_WHAT YOU NEED TO DO:_ Write the data out again exactly and in full.

Collected data entries:
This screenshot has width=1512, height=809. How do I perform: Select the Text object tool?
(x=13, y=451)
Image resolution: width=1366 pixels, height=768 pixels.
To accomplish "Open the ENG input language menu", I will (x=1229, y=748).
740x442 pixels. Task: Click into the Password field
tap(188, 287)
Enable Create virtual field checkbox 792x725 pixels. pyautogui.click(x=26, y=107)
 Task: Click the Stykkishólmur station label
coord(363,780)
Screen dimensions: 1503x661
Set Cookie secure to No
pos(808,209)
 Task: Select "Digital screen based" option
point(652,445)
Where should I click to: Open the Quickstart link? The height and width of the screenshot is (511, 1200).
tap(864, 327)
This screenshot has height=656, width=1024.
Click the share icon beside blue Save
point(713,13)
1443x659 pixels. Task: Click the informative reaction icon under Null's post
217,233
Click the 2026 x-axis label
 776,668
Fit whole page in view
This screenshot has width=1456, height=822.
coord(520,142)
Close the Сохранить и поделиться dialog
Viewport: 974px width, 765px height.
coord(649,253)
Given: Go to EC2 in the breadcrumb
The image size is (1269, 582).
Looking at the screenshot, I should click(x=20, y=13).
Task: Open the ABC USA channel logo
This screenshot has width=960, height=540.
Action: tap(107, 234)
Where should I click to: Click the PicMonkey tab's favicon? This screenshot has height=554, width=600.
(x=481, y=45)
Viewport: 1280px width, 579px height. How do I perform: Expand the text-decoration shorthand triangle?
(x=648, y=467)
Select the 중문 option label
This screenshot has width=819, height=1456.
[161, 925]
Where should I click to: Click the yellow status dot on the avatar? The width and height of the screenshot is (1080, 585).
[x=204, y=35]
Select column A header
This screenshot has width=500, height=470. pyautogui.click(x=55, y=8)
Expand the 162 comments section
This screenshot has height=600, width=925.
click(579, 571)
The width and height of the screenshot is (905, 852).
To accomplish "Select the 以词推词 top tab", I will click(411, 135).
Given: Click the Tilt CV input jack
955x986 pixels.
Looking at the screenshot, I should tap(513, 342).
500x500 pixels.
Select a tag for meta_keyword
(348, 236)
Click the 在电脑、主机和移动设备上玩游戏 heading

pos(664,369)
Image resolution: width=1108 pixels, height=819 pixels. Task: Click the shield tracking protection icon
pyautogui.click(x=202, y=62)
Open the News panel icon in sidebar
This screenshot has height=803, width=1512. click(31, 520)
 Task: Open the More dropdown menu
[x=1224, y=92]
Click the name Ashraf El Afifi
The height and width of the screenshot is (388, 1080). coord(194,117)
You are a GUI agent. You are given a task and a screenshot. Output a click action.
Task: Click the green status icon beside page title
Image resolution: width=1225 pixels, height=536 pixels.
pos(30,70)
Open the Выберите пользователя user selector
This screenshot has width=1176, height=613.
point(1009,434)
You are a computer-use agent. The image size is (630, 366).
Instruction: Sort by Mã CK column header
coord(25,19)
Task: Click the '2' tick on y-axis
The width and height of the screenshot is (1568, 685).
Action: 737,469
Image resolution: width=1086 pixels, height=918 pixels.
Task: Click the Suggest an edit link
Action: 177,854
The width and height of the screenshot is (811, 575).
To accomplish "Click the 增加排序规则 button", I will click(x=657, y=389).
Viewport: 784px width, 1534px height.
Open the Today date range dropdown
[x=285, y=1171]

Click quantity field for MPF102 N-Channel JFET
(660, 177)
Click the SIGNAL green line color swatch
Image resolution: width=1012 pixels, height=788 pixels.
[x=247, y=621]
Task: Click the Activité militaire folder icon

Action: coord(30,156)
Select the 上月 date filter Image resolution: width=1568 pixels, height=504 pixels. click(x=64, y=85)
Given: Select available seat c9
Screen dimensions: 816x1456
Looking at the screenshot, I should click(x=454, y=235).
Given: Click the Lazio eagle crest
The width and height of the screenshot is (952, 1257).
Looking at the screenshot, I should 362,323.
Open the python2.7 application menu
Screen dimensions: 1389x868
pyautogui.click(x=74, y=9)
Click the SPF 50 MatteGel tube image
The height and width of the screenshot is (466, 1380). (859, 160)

_SOLUTION:_
This screenshot has width=1512, height=809. How do I perform: Select the Text object tool?
(x=13, y=451)
Image resolution: width=1366 pixels, height=768 pixels.
To accomplish "Open the ENG input language menu", I will (x=1229, y=748).
740x442 pixels. Task: Click into the Password field
tap(188, 287)
Enable Create virtual field checkbox 792x725 pixels. pyautogui.click(x=26, y=107)
 Task: Click the Stykkishólmur station label
coord(363,780)
Screen dimensions: 1503x661
Set Cookie secure to No
pos(808,209)
 Task: Select "Digital screen based" option
point(652,445)
Where should I click to: Open the Quickstart link? The height and width of the screenshot is (511, 1200).
tap(864, 327)
This screenshot has height=656, width=1024.
Click the share icon beside blue Save
point(713,13)
1443x659 pixels. Task: Click the informative reaction icon under Null's post
217,233
Click the 2026 x-axis label
 776,668
Fit whole page in view
This screenshot has width=1456, height=822.
coord(520,142)
Close the Сохранить и поделиться dialog
Viewport: 974px width, 765px height.
coord(649,253)
Given: Go to EC2 in the breadcrumb
The image size is (1269, 582).
Looking at the screenshot, I should click(x=20, y=13).
Task: Open the ABC USA channel logo
This screenshot has width=960, height=540.
Action: tap(107, 234)
Where should I click to: Click the PicMonkey tab's favicon? This screenshot has height=554, width=600.
(x=481, y=45)
Viewport: 1280px width, 579px height. How do I perform: Expand the text-decoration shorthand triangle?
(x=648, y=467)
Select the 중문 option label
This screenshot has width=819, height=1456.
[161, 925]
Where should I click to: Click the yellow status dot on the avatar? The width and height of the screenshot is (1080, 585).
[x=204, y=35]
Select column A header
This screenshot has width=500, height=470. pyautogui.click(x=55, y=8)
Expand the 162 comments section
This screenshot has height=600, width=925.
click(579, 571)
The width and height of the screenshot is (905, 852).
To accomplish "Select the 以词推词 top tab", I will click(411, 135).
Given: Click the Tilt CV input jack
955x986 pixels.
Looking at the screenshot, I should tap(513, 342).
500x500 pixels.
Select a tag for meta_keyword
(348, 236)
Click the 在电脑、主机和移动设备上玩游戏 heading

pos(664,369)
Image resolution: width=1108 pixels, height=819 pixels. Task: Click the shield tracking protection icon
pyautogui.click(x=202, y=62)
Open the News panel icon in sidebar
This screenshot has height=803, width=1512. click(31, 520)
 Task: Open the More dropdown menu
[x=1224, y=92]
Click the name Ashraf El Afifi
The height and width of the screenshot is (388, 1080). coord(194,117)
You are a GUI agent. You are given a task and a screenshot. Output a click action.
Task: Click the green status icon beside page title
Image resolution: width=1225 pixels, height=536 pixels.
pos(30,70)
Open the Выберите пользователя user selector
This screenshot has width=1176, height=613.
point(1009,434)
You are a computer-use agent. The image size is (630, 366).
Instruction: Sort by Mã CK column header
coord(25,19)
Task: Click the '2' tick on y-axis
The width and height of the screenshot is (1568, 685).
Action: 737,469
Image resolution: width=1086 pixels, height=918 pixels.
Task: Click the Suggest an edit link
Action: 177,854
The width and height of the screenshot is (811, 575).
To accomplish "Click the 增加排序规则 button", I will click(x=657, y=389).
Viewport: 784px width, 1534px height.
Open the Today date range dropdown
[x=285, y=1171]

Click quantity field for MPF102 N-Channel JFET
(660, 177)
Click the SIGNAL green line color swatch
Image resolution: width=1012 pixels, height=788 pixels.
[x=247, y=621]
Task: Click the Activité militaire folder icon

Action: coord(30,156)
Select the 上月 date filter Image resolution: width=1568 pixels, height=504 pixels. click(x=64, y=85)
Given: Select available seat c9
Screen dimensions: 816x1456
Looking at the screenshot, I should click(x=454, y=235).
Given: Click the Lazio eagle crest
The width and height of the screenshot is (952, 1257).
Looking at the screenshot, I should 362,323.
Open the python2.7 application menu
Screen dimensions: 1389x868
pyautogui.click(x=74, y=9)
Click the SPF 50 MatteGel tube image
The height and width of the screenshot is (466, 1380). (859, 160)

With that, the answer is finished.